Boosting (Gradient Boosting) Accuracy: 1.0


STACKING (Combine Models + Meta-Learner)
DecisionTreeClassifier() – first base model.

SVC() – second base model (SVM).

These models each learn differently.

LogisticRegression() – the “meta-learner” that learns from their predictions.

StackingClassifier() – combines all models into one powerful ensemble.

fit() trains the whole stack.

predict() uses combined knowledge from all models.

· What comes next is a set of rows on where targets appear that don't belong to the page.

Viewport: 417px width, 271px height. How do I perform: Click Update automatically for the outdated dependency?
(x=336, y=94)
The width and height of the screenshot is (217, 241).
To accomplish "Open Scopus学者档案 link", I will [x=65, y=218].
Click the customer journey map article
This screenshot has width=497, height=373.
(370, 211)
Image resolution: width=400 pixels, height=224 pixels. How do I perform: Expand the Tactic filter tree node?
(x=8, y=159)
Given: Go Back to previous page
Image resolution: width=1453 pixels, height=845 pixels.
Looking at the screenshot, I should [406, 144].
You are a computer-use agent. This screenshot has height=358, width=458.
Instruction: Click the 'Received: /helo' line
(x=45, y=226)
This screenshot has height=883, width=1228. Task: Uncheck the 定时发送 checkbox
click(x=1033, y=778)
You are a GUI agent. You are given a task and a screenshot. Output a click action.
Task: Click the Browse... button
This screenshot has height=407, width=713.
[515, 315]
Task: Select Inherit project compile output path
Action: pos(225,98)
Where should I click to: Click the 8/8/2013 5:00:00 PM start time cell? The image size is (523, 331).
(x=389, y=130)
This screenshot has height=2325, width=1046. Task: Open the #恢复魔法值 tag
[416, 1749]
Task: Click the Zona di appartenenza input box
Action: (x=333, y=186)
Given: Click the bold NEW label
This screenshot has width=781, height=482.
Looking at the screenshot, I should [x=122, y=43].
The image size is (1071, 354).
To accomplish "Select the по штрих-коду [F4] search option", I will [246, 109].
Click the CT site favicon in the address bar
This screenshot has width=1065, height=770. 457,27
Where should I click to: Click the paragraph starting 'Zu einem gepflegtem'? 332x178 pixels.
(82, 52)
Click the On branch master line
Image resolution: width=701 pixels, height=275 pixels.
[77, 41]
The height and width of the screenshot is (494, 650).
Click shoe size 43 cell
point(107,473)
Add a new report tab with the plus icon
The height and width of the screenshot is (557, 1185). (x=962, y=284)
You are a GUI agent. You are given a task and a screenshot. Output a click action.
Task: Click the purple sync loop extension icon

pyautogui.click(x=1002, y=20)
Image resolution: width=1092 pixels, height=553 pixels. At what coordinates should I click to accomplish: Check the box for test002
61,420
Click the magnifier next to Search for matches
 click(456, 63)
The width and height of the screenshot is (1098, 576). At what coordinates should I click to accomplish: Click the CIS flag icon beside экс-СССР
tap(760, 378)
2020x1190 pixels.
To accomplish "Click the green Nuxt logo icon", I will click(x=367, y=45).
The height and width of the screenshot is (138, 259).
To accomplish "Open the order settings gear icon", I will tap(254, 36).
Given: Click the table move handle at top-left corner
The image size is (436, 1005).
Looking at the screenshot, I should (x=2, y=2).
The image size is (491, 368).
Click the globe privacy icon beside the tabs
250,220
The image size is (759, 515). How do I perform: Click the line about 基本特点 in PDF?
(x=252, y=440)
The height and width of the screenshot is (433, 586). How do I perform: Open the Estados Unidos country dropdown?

accuracy_score() checks performance.

Stacking = train multiple models → feed their predictions into a final model.

In [3]:
from sklearn.datasets import load_iris
from sklearn.model_selection import train_test_split
from sklearn.ensemble import StackingClassifier
from sklearn.tree import DecisionTreeClassifier
from sklearn.svm import SVC
from sklearn.linear_model import LogisticRegression
from sklearn.metrics import accuracy_score

# Load dataset
iris = load_iris()
X, y = iris.data, iris.target

# Split into train/test sets
X_train, X_test, y_train, y_test = train_test_split(X, y, test_size=0.2, random_state=42)

# Base models
base_estimators = [
    ('tree', DecisionTreeClassifier()),
    ('svc', SVC(probability=True))
]

# Meta-learner
meta_learner = LogisticRegression()

# Build stacking model
stack_model = StackingClassifier(
    estimators=base_estimators,
    final_estimator=meta_learner
)

# Train stacking model
stack_model.fit(X_train, y_train)

# Predict and evaluate
y_pred = stack_model.predict(X_test)
print("Stacking Accuracy:", accuracy_score(y_test, y_pred))


Stacking Accuracy: 1.0


The perfect accuracy results (1.00) observed for stacking and bagging are due to the limited dataset size and controlled lab conditions. Real-world datasets, which are larger and more complex, typically yield more realistic accuracy scores. These lab results should be interpreted with these constraints in mind.